According to Shi Yinhong, it wasn’t until Trump had already leveraged all of China’s influence over North Korea, almost to the point of economic strangulation, that the US applied the same tactics to the China-US trade front. The trade rivalry between the two nations has espoused a similar narrative to the strategic front, with the structural elements for confrontation established well before Trump’s time in office. Since the 6th July 2018, when the US began installing higher tariffs on billions of imports from China, Donald Trump’s escalating trade war has forced China to make deeper, broader, and more rapid economic reform a priority.
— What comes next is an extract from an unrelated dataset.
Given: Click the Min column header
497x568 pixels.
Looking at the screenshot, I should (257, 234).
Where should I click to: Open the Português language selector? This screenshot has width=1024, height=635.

As it stands the US has imposed higher tariffs on 250 billion worth of Chinese goods with retaliatory duties placed on 110 billion of US products. Shi Yinhong warns that the liberal economic globalisation that has benefitted China since they joined the WTO in 2001 has been met with increasing unpopularity. He outlines four main areas of criticism: Chinese trade surplus or their trade deficit; China’s narrowing market access to US and other advanced industrial countries’ capital; state control of China’s domestic economy and economic and technological activities abroad, the most sinister of which being accusations of intellectual property theft and the emerging Made in China 2025 program, and the special preferences and considerable subsidies given to China’s state-owned enterprises. Shi Yinhong acknowledges that for most international audiences the US and European Union’s harsh criticism of China on these counts is considered legitimate.




As trade talks continue and further rounds of tariffs remain a possibility, Shi Yinhong argues that China’s desire to protect its vulnerable domestic economy from damage means the strategic front currently holds secondary status for the Chinese. He forecasts that Taiwan and the arms race with the US will take priority over other strategic affairs, a decision that is likely to bring about significant retrenchment on the strategic front. According to Shi Yinhong, the trade war in the context of China’s pre-existing economic vulnerabilities is definitely a historic one. In his view it has forced China to prioritise what has been a ‘somewhat diffused foreign policy agenda’ since the 18th CCP national congress six years ago. A change in priorities ‘is definitely a blessing to China’s diplomacy’ if the expectation of improved relations with Europe, Japan, South Korea, Australia and Canada, and the improvement of its trade practice, is made a reality. In Shi Yinhong’s view, China’s ultimate task is to avoid the dangerous possibility of a ‘dichotomy’ in the world political economy, with the US, on the one hand, mitigating their economic and trade rivals by dismantling the WTO, which might force China, on the other, to precariously depend on friendly developing countries to conduct its primary foreign economic activities.